## Instruction:
Return the listing verbatim, starting at its first line and stopping after the line that contains "The width and height of the screenshot is (551, 980).". Omit the pictures.

## Records for the task:
** Begin **
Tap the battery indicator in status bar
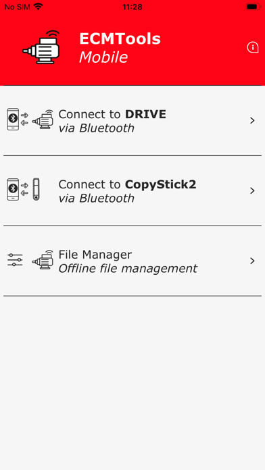Screen dimensions: 265x470 253,6
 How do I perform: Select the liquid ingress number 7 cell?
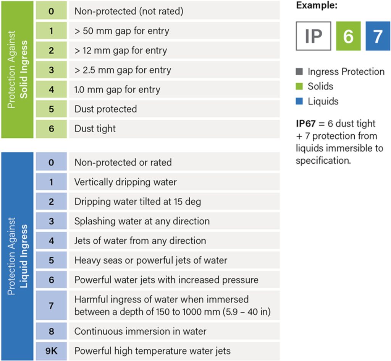(52, 306)
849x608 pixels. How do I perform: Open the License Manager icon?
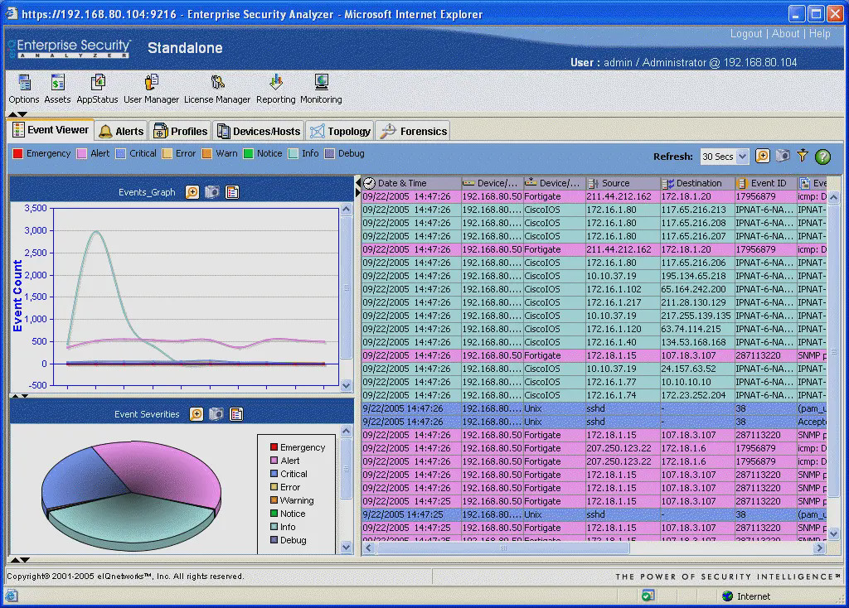click(217, 83)
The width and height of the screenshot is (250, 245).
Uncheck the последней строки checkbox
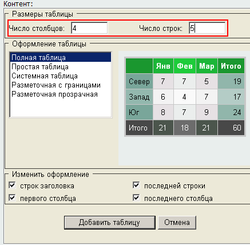(x=136, y=185)
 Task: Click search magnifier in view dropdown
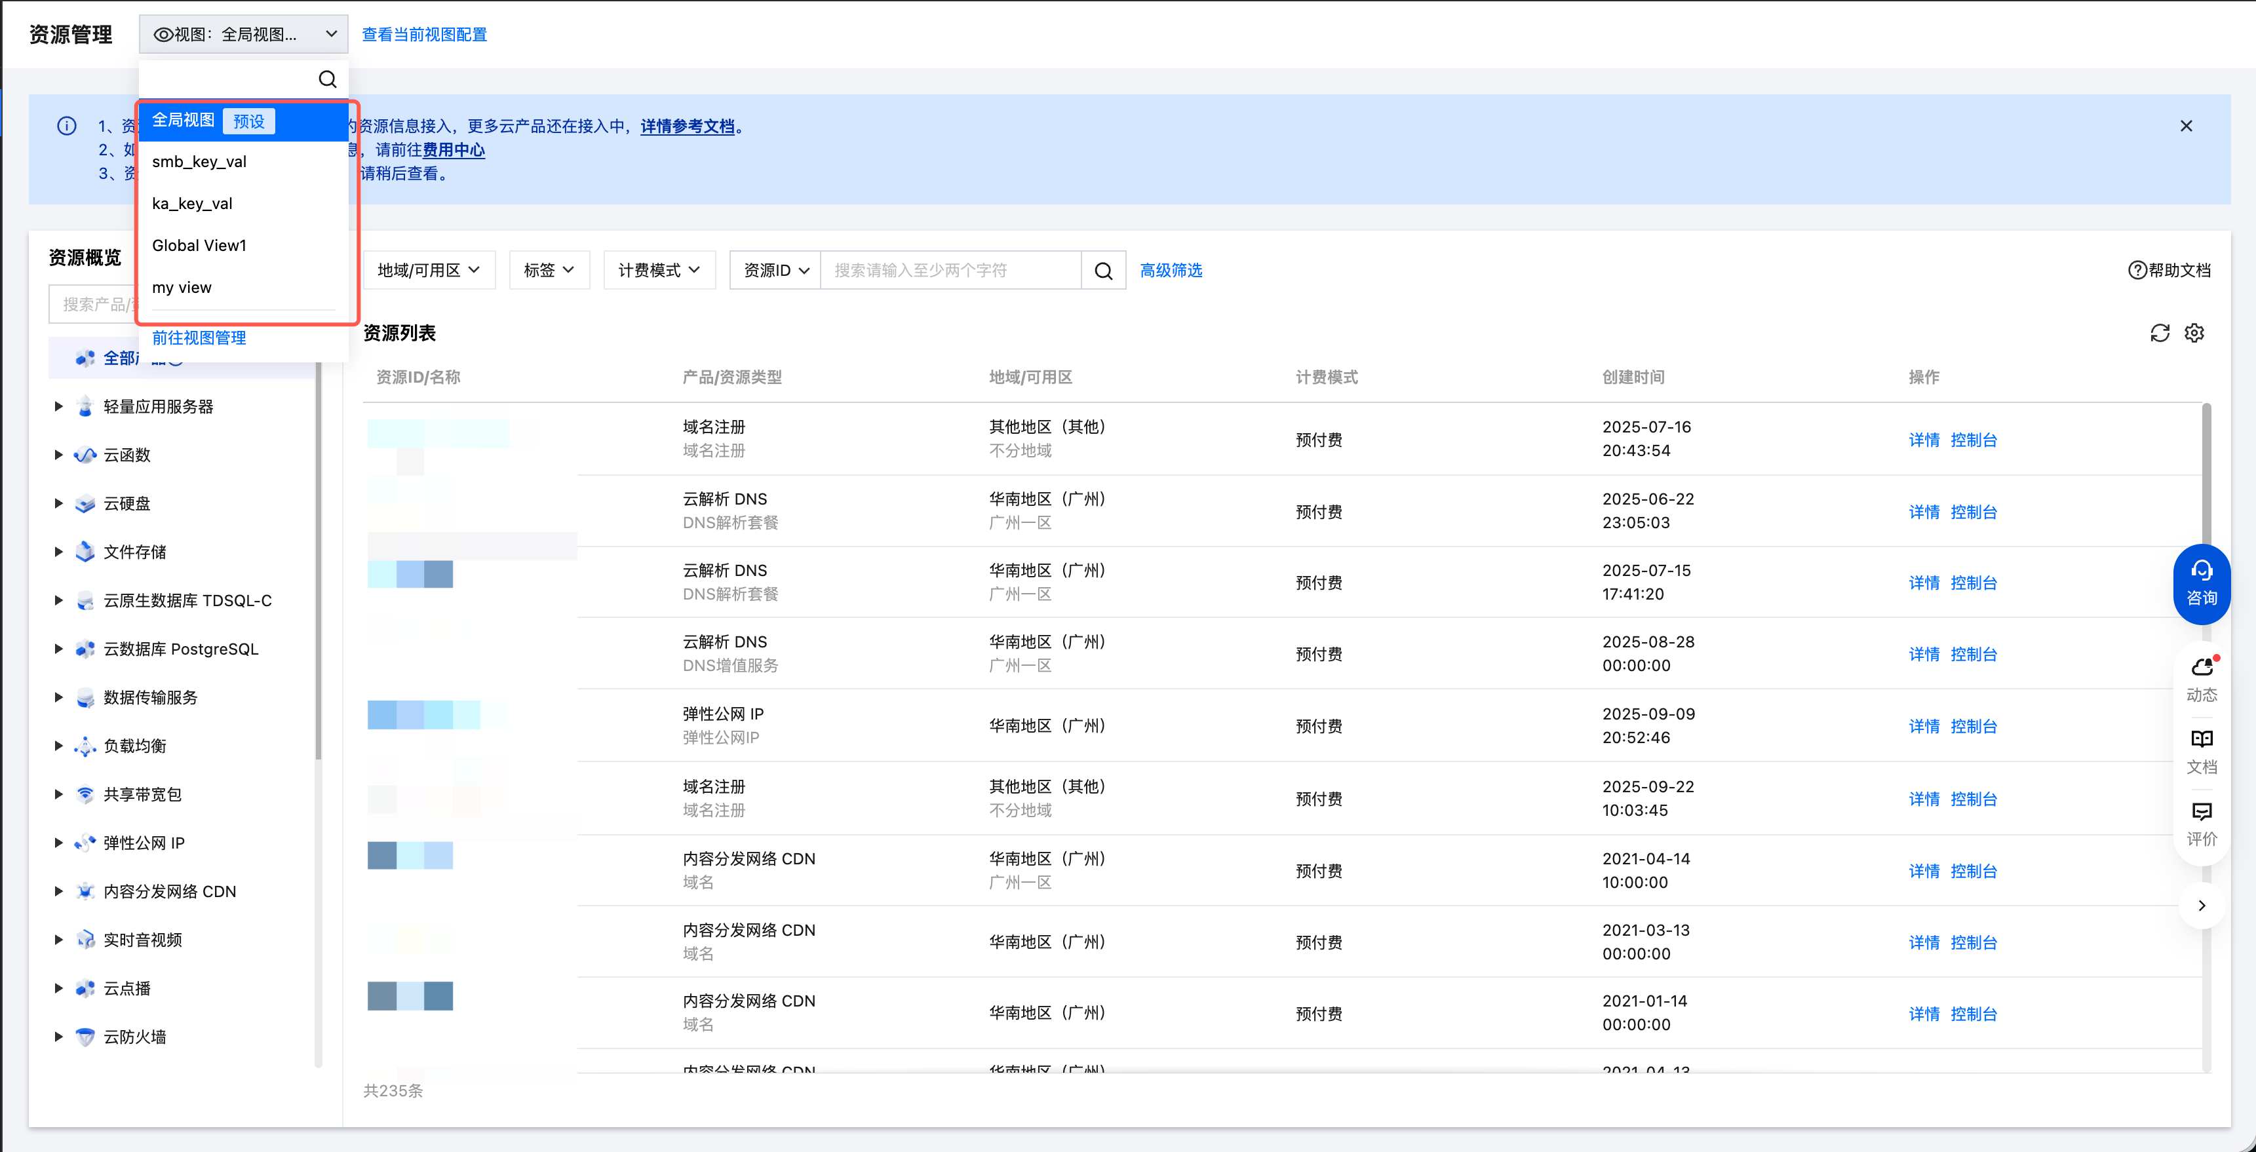328,79
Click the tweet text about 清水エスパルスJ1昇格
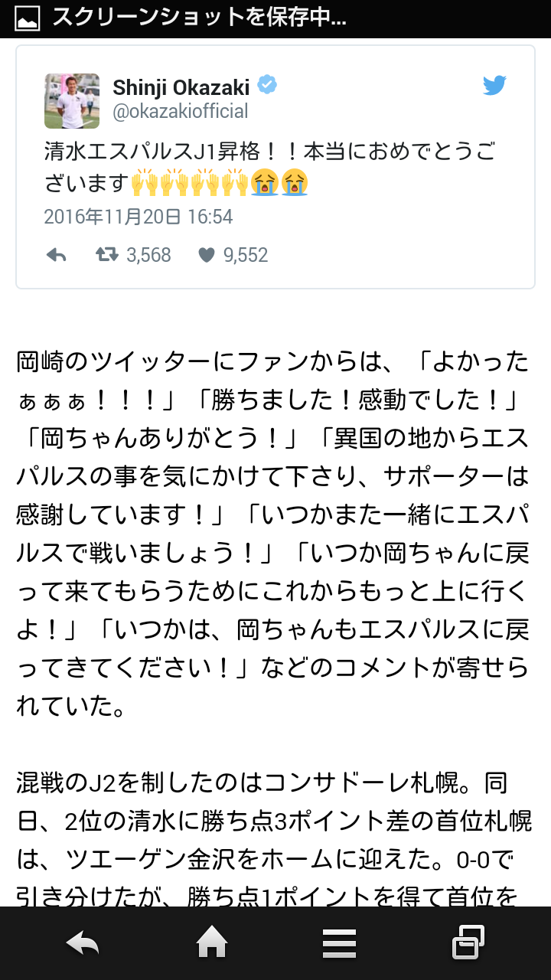The width and height of the screenshot is (551, 980). [x=268, y=168]
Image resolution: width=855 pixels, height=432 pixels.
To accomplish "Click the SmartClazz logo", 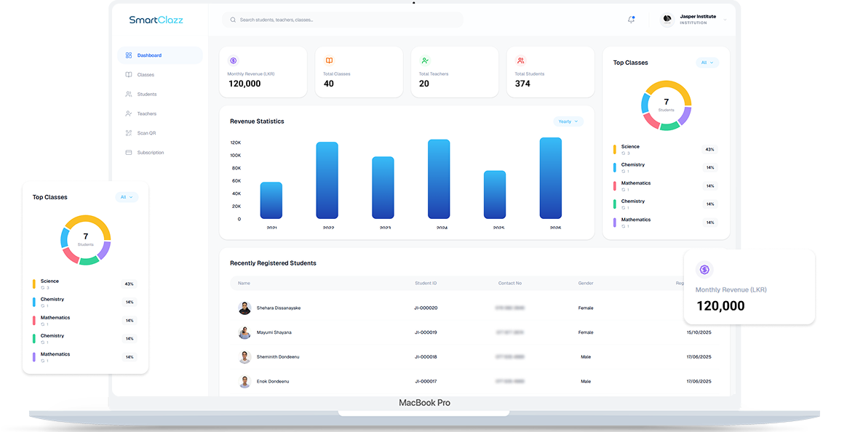I will tap(156, 20).
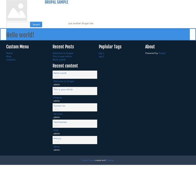Open Services in Recent content list
Screen dimensions: 196x192
click(x=58, y=114)
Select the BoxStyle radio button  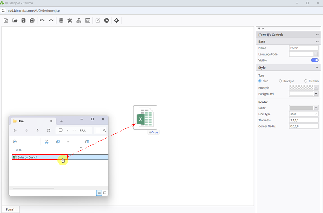(x=280, y=81)
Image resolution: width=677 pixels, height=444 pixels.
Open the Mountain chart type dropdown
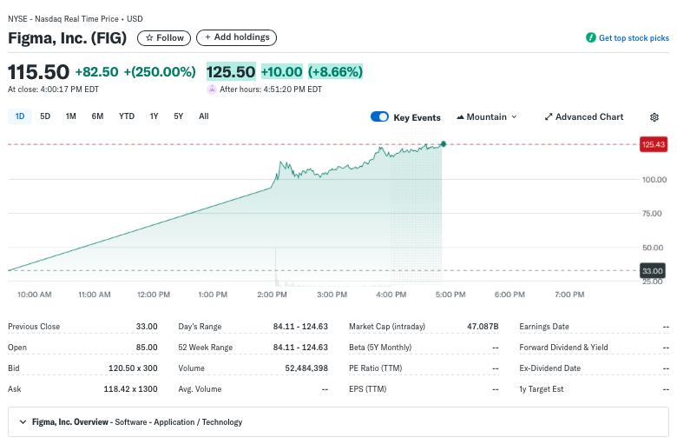click(x=486, y=117)
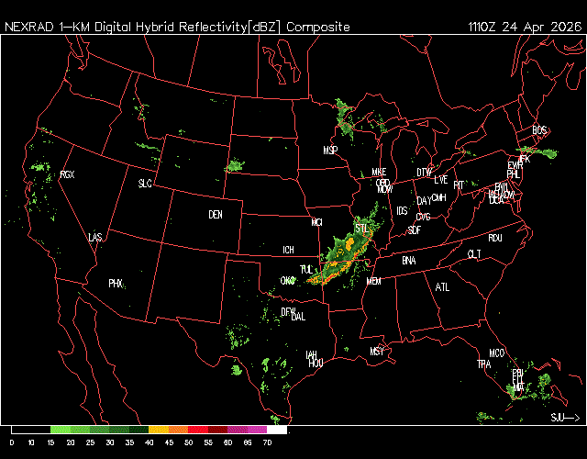Click the ATL station marker
The image size is (587, 459).
[443, 287]
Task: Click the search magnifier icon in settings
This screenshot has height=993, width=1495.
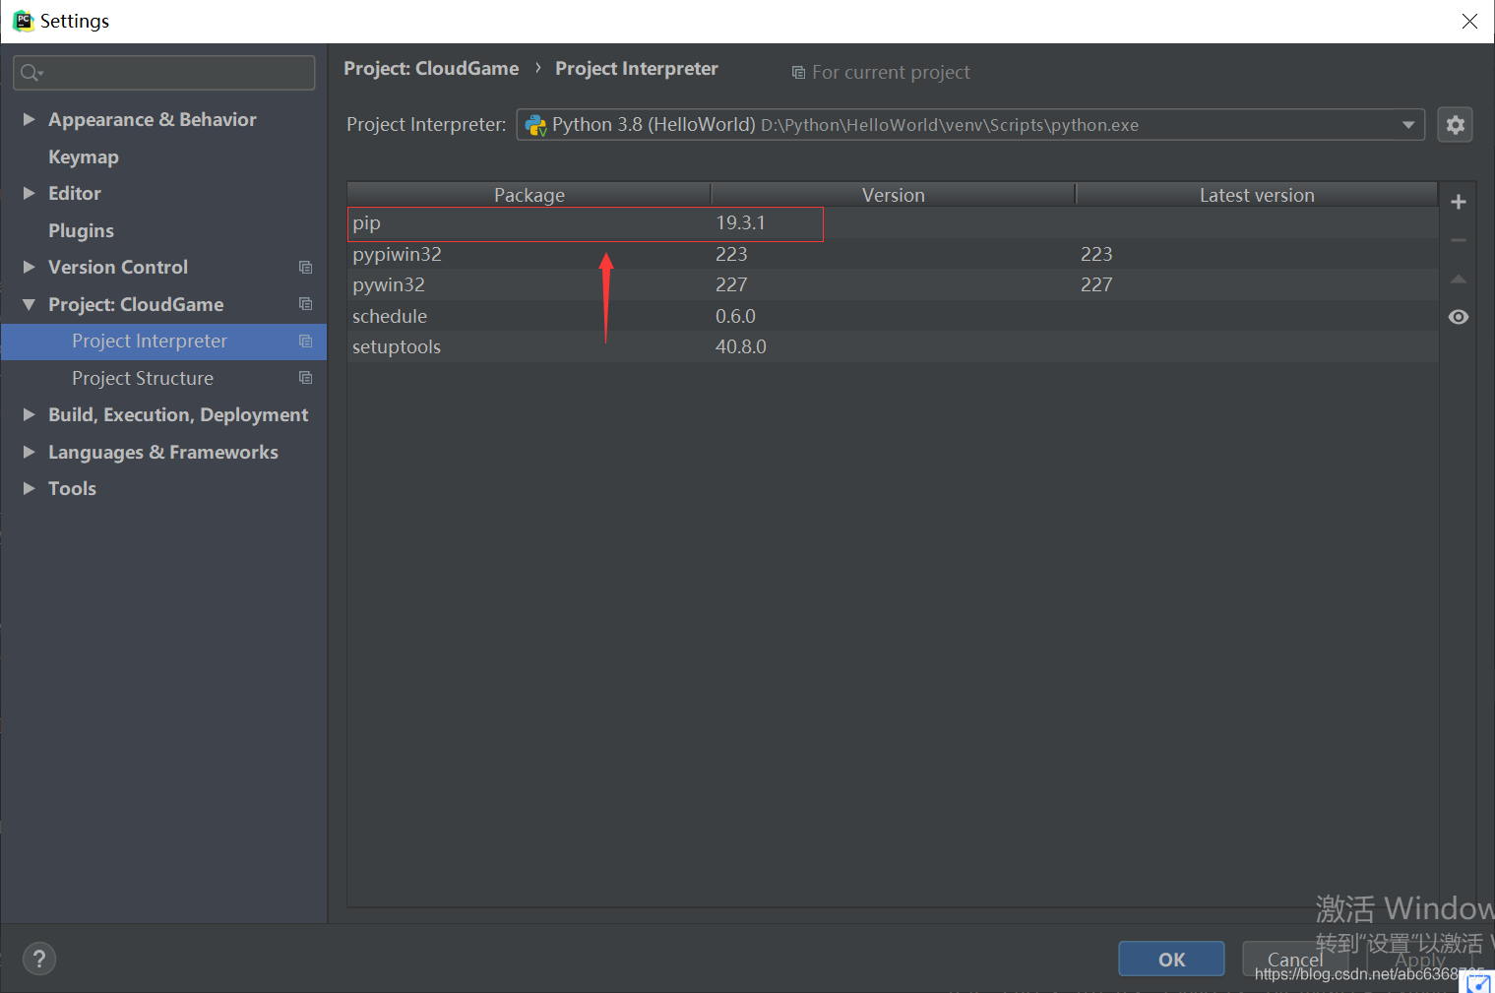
** End **
## Worked answer:
Tap the battery indicator in status bar
Screen dimensions: 265x470 253,6
 How do I perform: Select the liquid ingress number 7 cell?
(52, 306)
849x608 pixels. How do I perform: Open the License Manager icon?
click(217, 83)
The width and height of the screenshot is (250, 245).
Uncheck the последней строки checkbox
(x=136, y=185)
 Task: Click search magnifier in view dropdown
328,79
Click the tweet text about 清水エスパルスJ1昇格
The width and height of the screenshot is (551, 980). [x=268, y=168]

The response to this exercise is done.